Manhattan Beach, Calif.-based Skechers said in a statement released Wednesday after the close of the stock market that it has made a proposal to buy Heelys for $5.25 a share in cash, or $142.8 million, based on Heelys shares outstanding. Skechers said the offer represents an 8 percent premium to Heelys’ stock price on Aug. 12, and said it would also consider a mix of cash and stock for the deal.
In Wednesday after-hours trading, Heelys’ stock shot up 12 percent from its close of $4.87. Skechers stock rose a little more than 1 percent from its Wednesday close of $19.94.
In a letter dated Aug. 13 from Skechers Chairman and CEO Robert Greenberg to Heelys Chairman Gary Martin, Greenberg revealed that beginning in December 2007, Skechers has “had numerous discussions with you exploring the potential acquisition of Heelys Inc.” He said Skechers had formally proposed an acquisition on May 28, which was subsequently declined by Heelys’ board.

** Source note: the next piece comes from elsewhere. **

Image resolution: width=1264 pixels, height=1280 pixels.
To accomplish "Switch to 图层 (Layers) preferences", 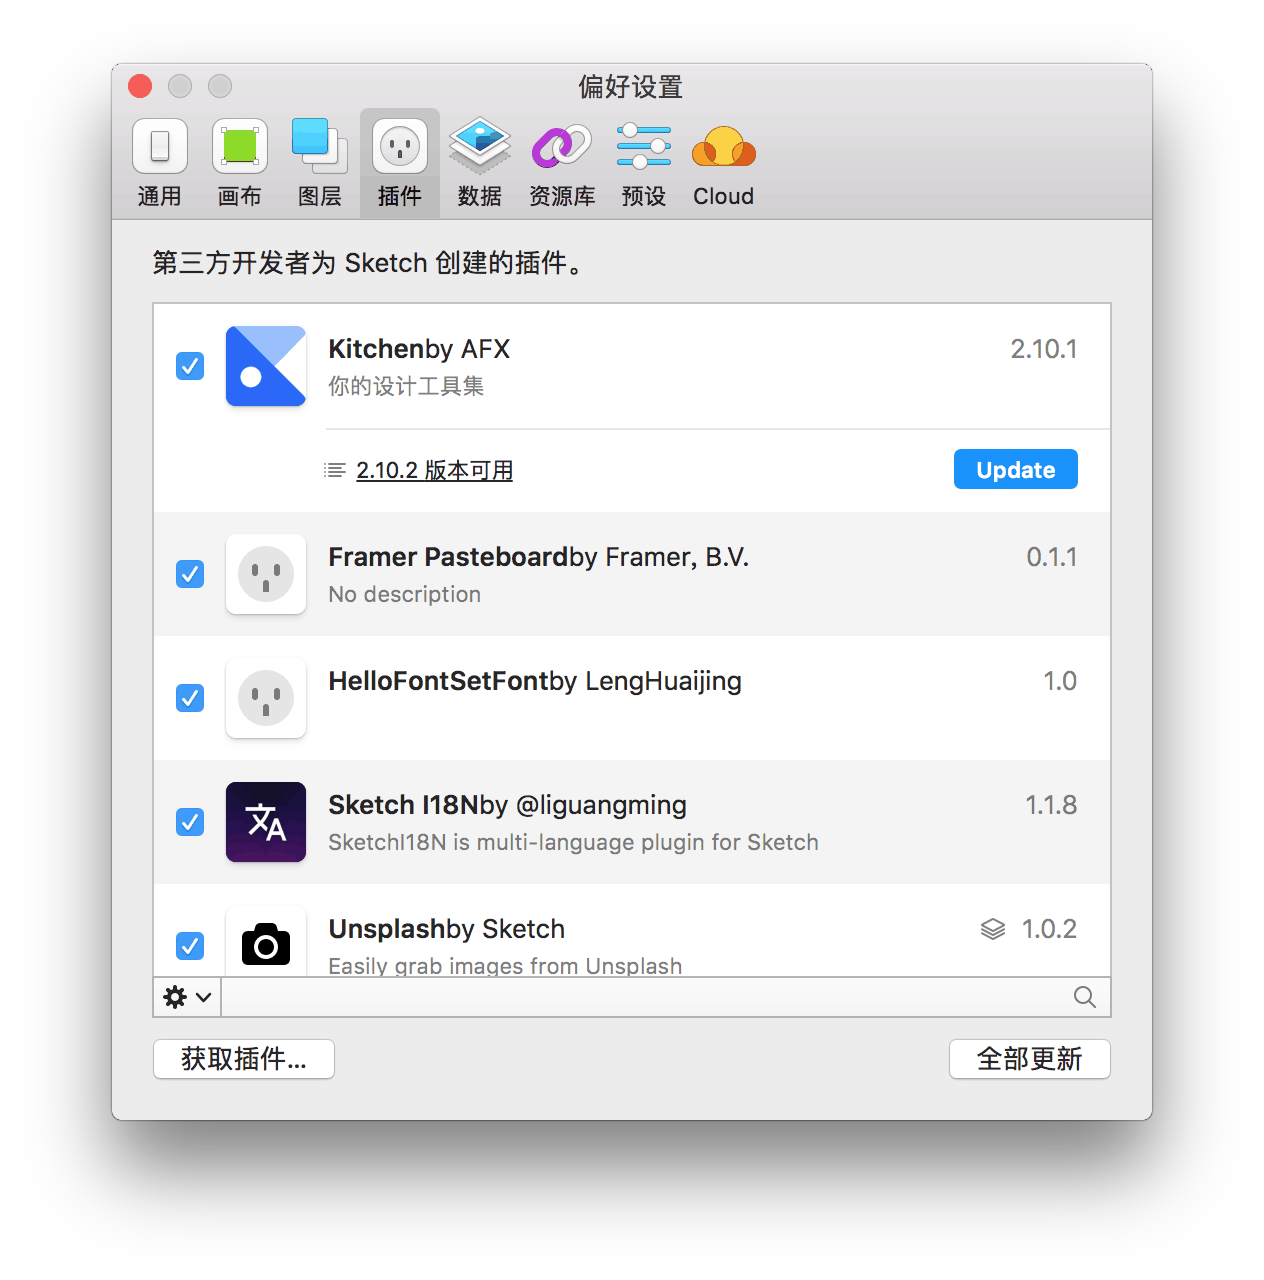I will [320, 162].
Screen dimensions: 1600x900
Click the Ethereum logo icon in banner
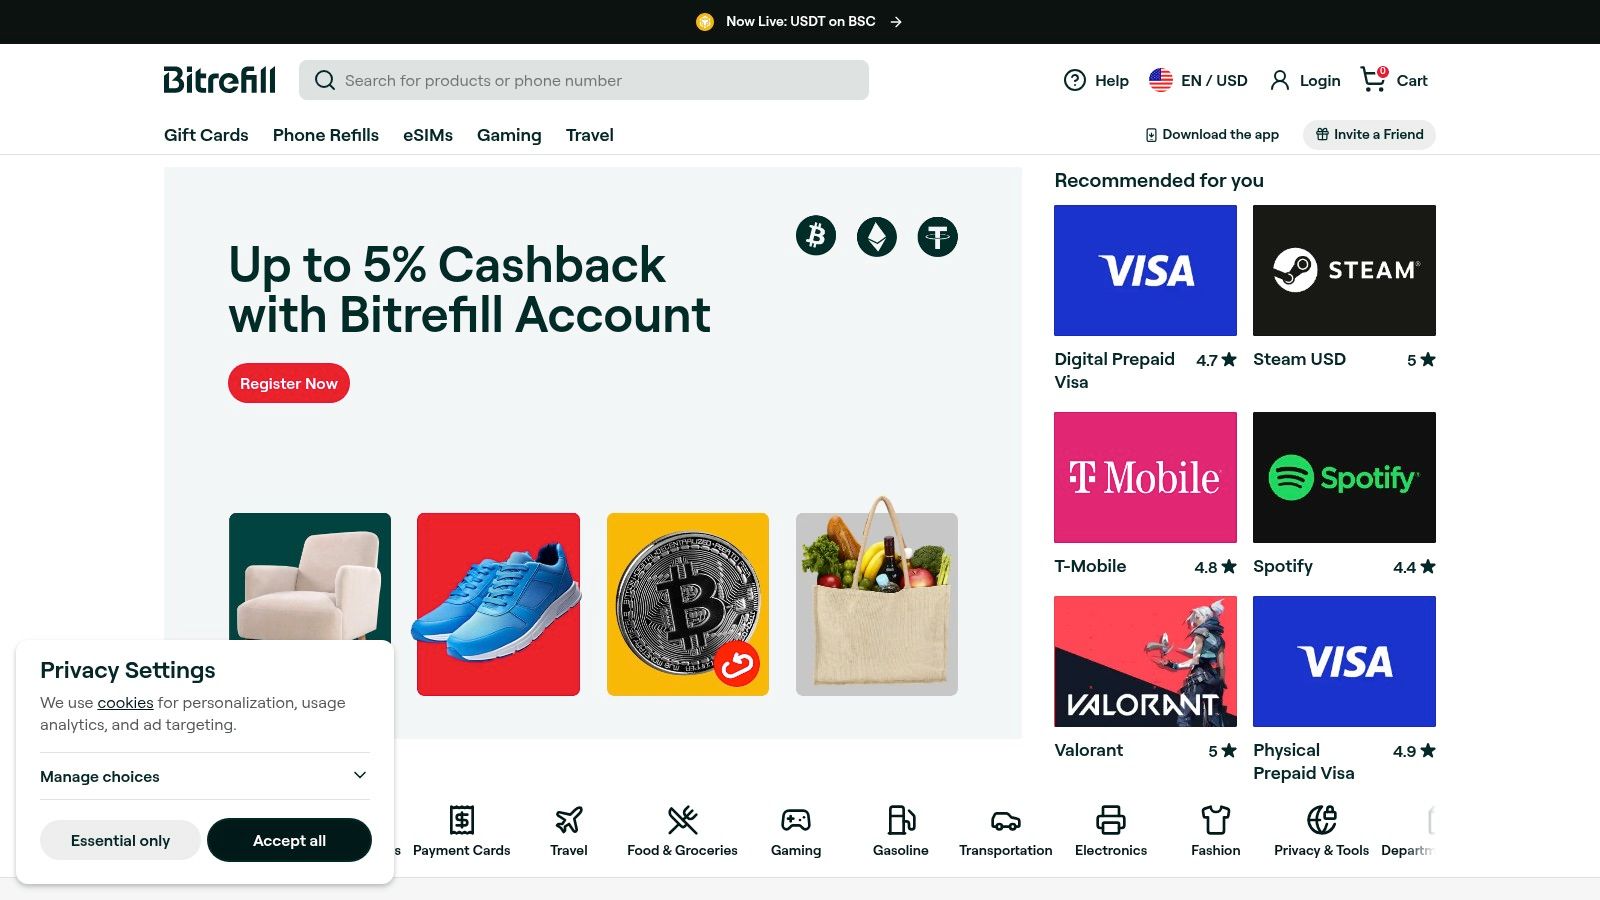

The CEO said he pushed the news of his firm’s interest in the acquisition to the public market, “given Heelys’ failure to provide a positive response to our May 28 proposal.” He added, “We thought it would be best for both companies, and our respective shareholders, to publicly announce this proposal and our interest in pursuing this transaction.”
Skechers also revealed its May 28 letter, in which it had initially bid on Heelys. In that letter, Greenberg noted that his firm’s interest dates back nearly two years. “Skechers carefully considered a potential transaction with Heelys prior to its December 2006 initial public offering,” he wrote.
The letter also notes that Heelys approached Skechers about forming a “strategic partnership” in December 2007. Skechers then showed interest in acquiring Heelys in an April letter, where it requested information in order to evaluate a potential acquisition.